▸ Work task: Only a number is expected in reply: the count of lines below where the word "screenshot" occurs.

(Stored records)

╔══

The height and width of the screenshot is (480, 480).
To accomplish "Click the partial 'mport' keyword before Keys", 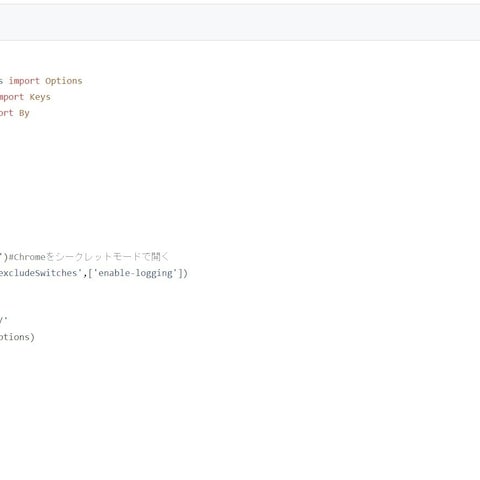I will (x=12, y=97).
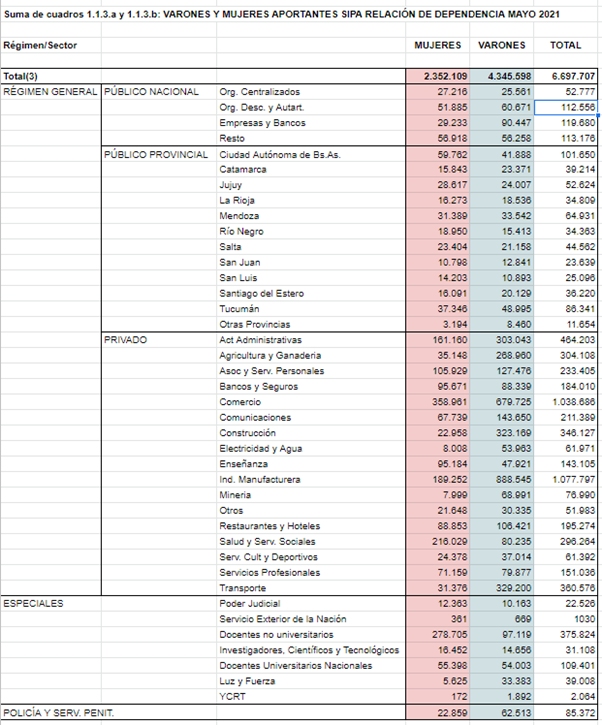Click the POLICÍA Y SERV. PENIT. row label
602x725 pixels.
click(58, 712)
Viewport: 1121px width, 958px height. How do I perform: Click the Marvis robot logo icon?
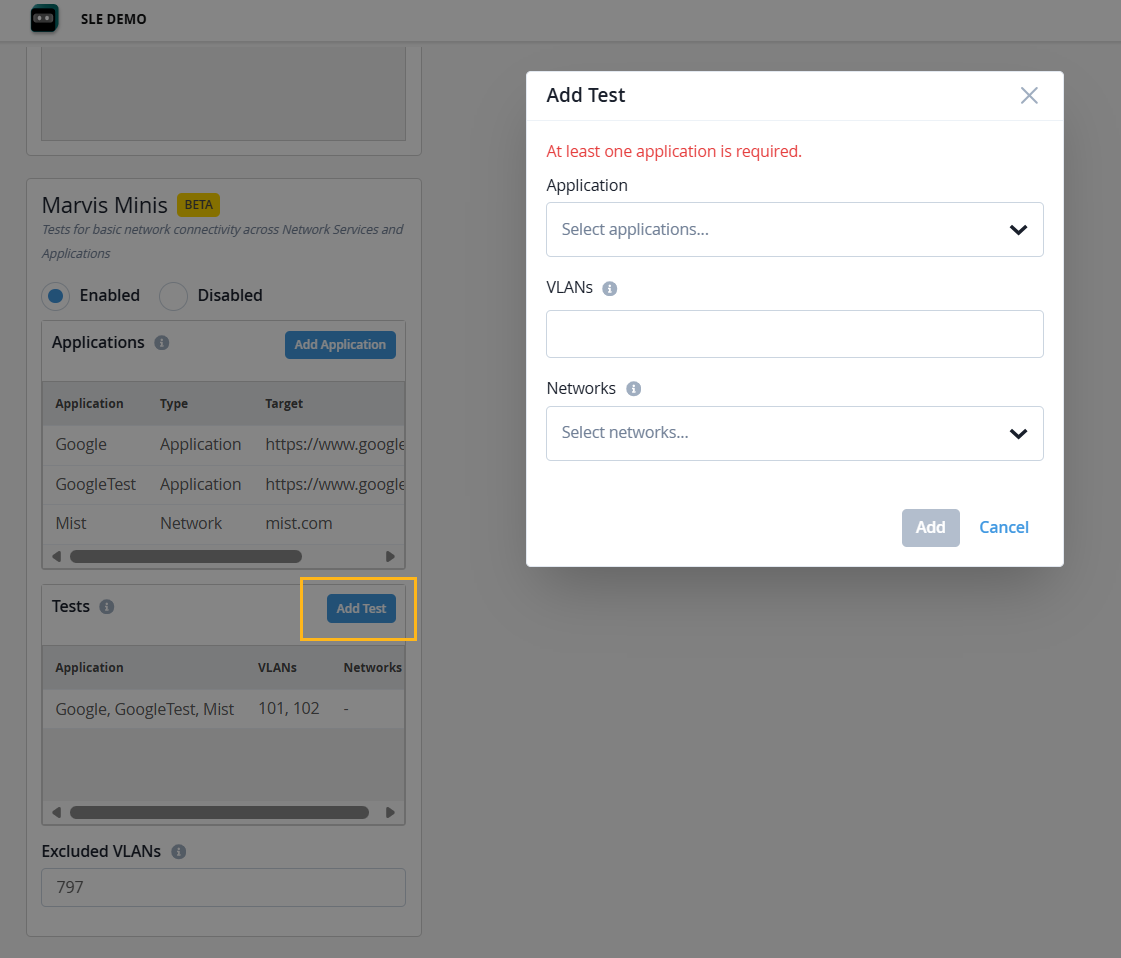coord(44,18)
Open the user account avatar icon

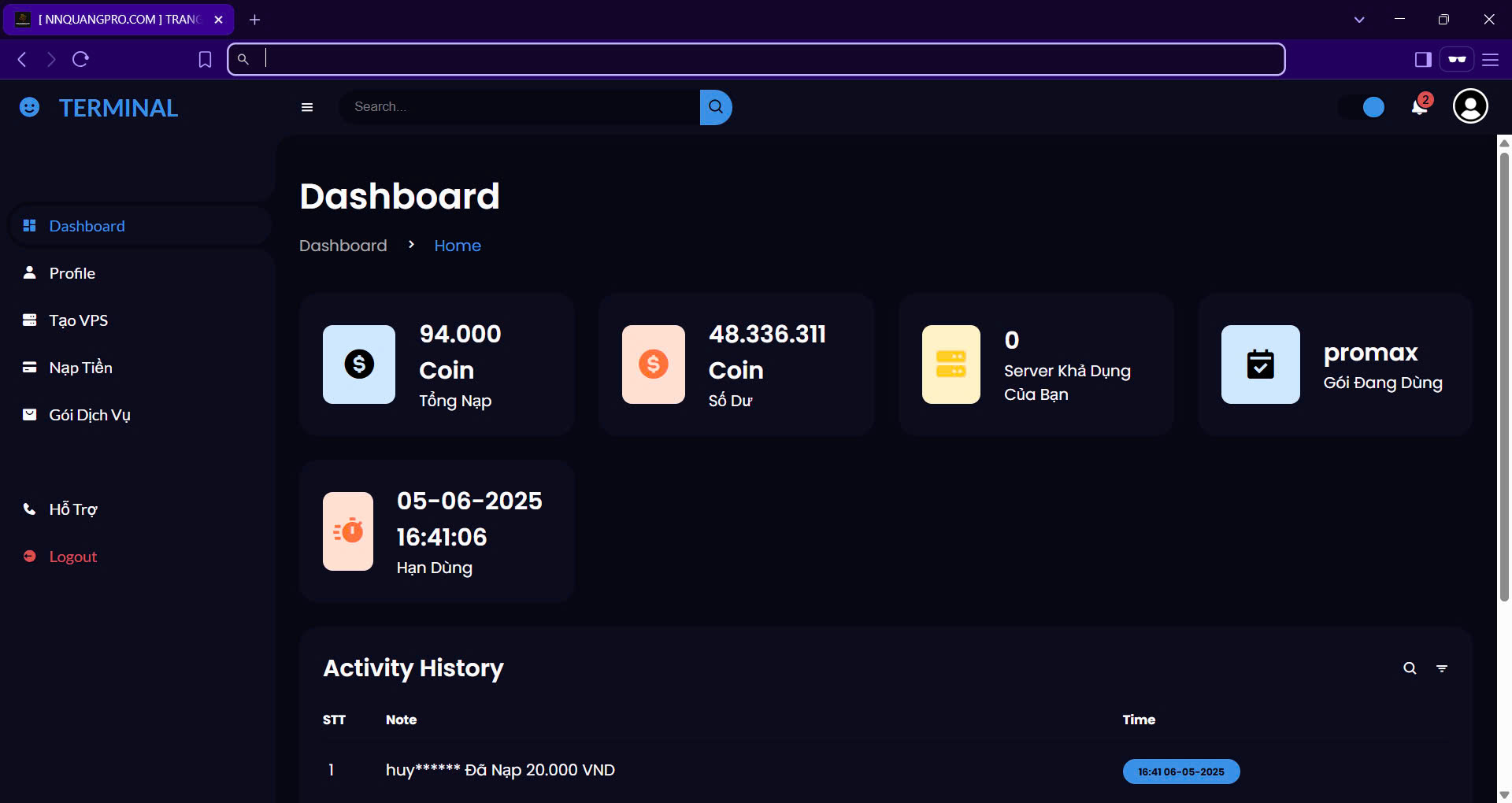point(1469,106)
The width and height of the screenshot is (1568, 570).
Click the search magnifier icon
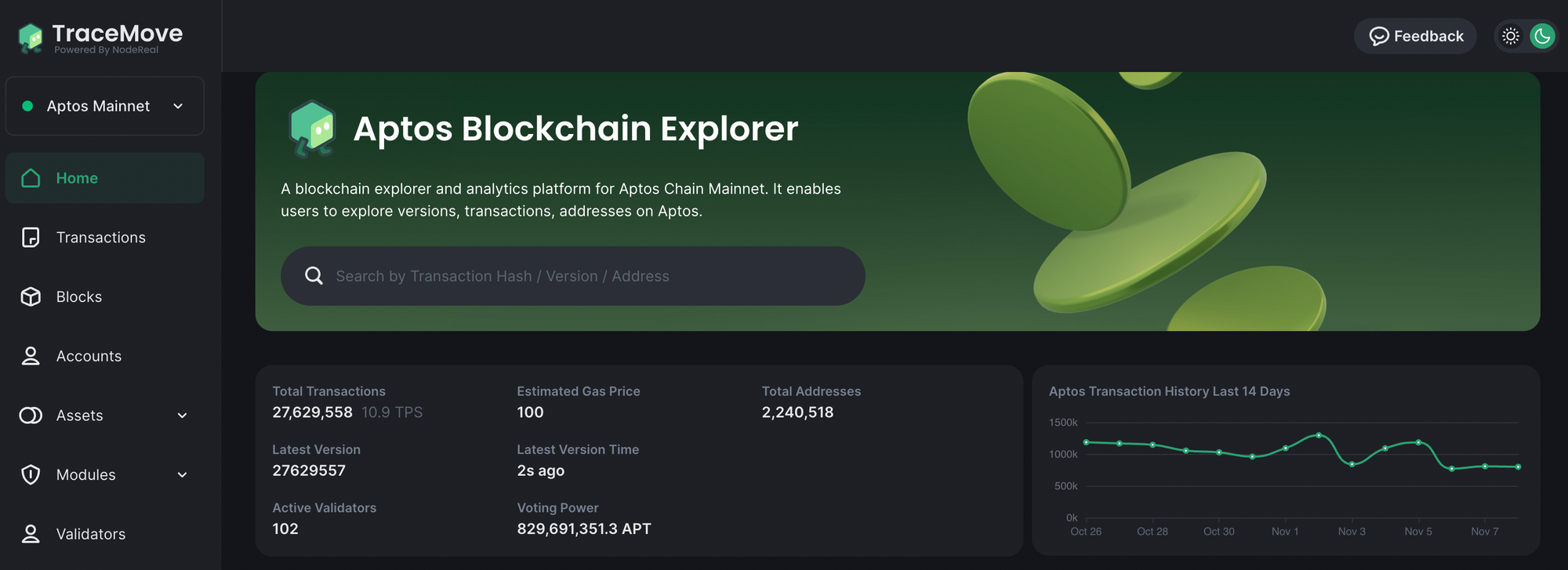pyautogui.click(x=314, y=276)
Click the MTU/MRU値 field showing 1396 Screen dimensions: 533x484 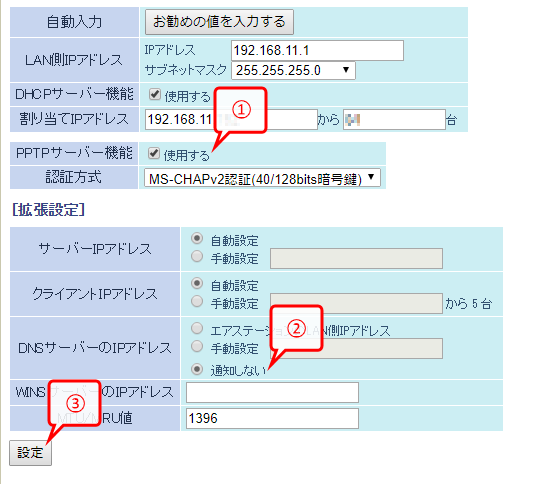[272, 418]
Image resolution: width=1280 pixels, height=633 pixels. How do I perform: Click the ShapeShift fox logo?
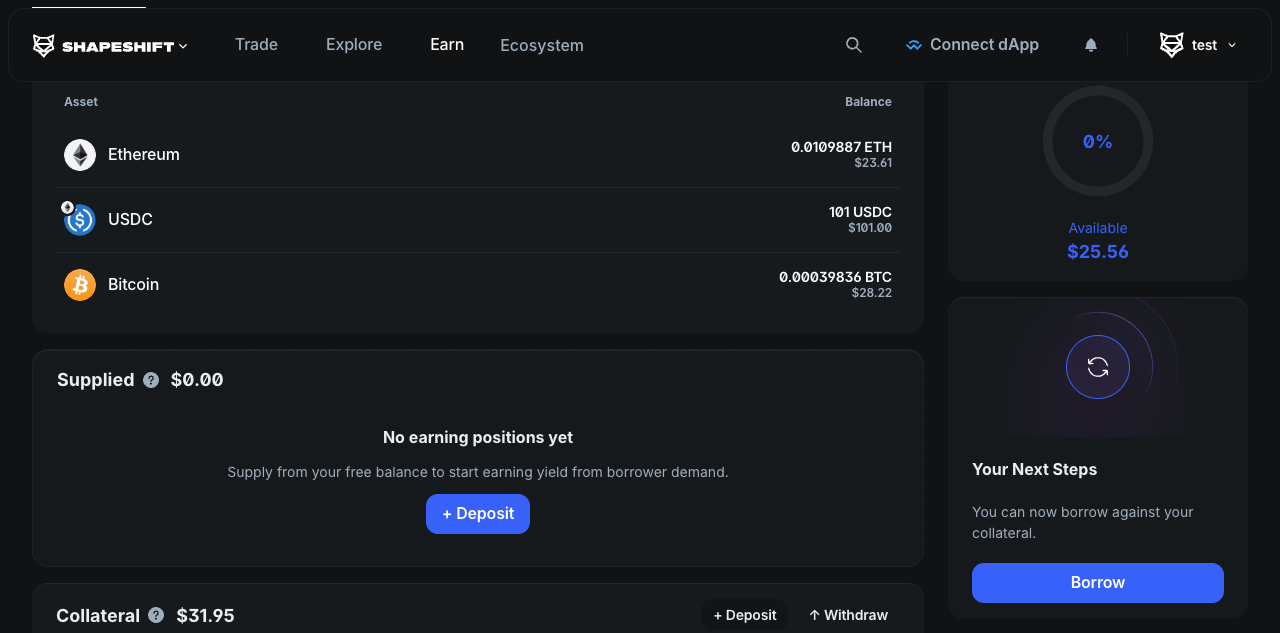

╚══

▸ Written response: 2